Thick fog had started creeping into my brain.

Norestrom got up and brushed his hands over his khaki pants. “Find her and bring her to me, dead or alive,” he commanded and thought about it, “Preferably alive.”

The men scurried and spread out, leaving Norestrom behind in the living room. Norestrom approached Rocco and kicked his lifeless body. Rocco didn’t react. Satisfied that Rocco wouldn’t attack him again, Norestrom bent over him and searched his pockets. He pulled out pieces of my Rocco’s world: screws and a nail, a napkin, a few peanuts, candy wrappers, and the cell phone.

Norestrom flipped the cell phone open and quickly scanned the screen before the battery went completely dead. Then he bellowed, and his heavy assistant ran back to him.

“He had time to call them. We don’t have much time,” Norestrom said. “Get the body out of here and make sure it’s the first thing they see when they drive in.” The heavyset man jumped and called for aid. They carried Rocco out of the living room, leaving a trail behind.

Norestrom stood and scanned the pool of blood with a smug smile. When the heavy man came back and stood with him, Norestrom turned angry. “Go find the girl!”

The two of them ran off through the kitchen doorway, and I heard their footsteps climbing the stairs up to Cameron’s room.

The sound of things getting thrown around and broken rang through the house as the men searched high and low for me.
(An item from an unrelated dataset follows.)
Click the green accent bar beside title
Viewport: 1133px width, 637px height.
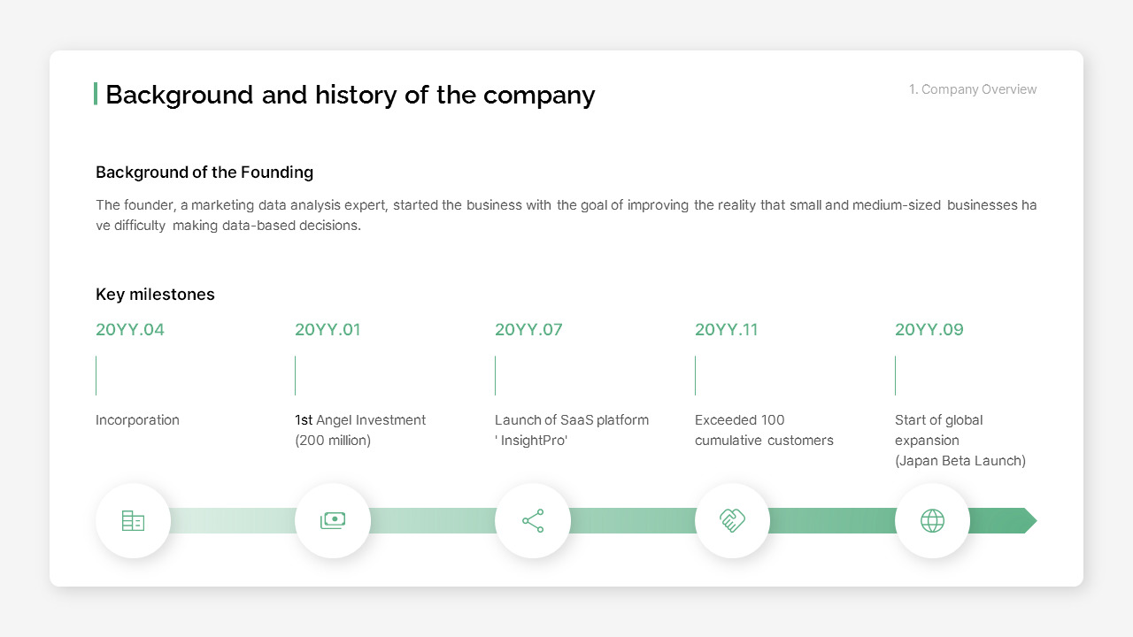click(x=96, y=94)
But the living room was left empty.

I didn’t have much time before they started pulling apart the living room to find me.

In a daze, I opened the lid of the chest, crawled all the way to the patio door, sliding it open. I crept out into the night and crawled into the dark recess that had once been the site of my hidden first kiss with Cameron. I could hear men stomping within the living room and kitchen now. I rolled myself under the deck’s railing, stuffing the pistol in the waistband of my shorts and clinging to the side as I heaved my body over. Hanging from my fingers, I dropped to the ground and immediately skidded away from the basement light, squeezing my body against the cold, brick wall.

The basement patio door slid open, and a man stepped outside, glancing around. My heart pumped frantically as his gaze was slowly coming into my path.

Gunfire erupted again, and flashes of light were coming through the windows of the basement bedrooms. One of the ailing guards, who had been too ill to get up, had surely been found and killed. The man rushed back into the house to view the action.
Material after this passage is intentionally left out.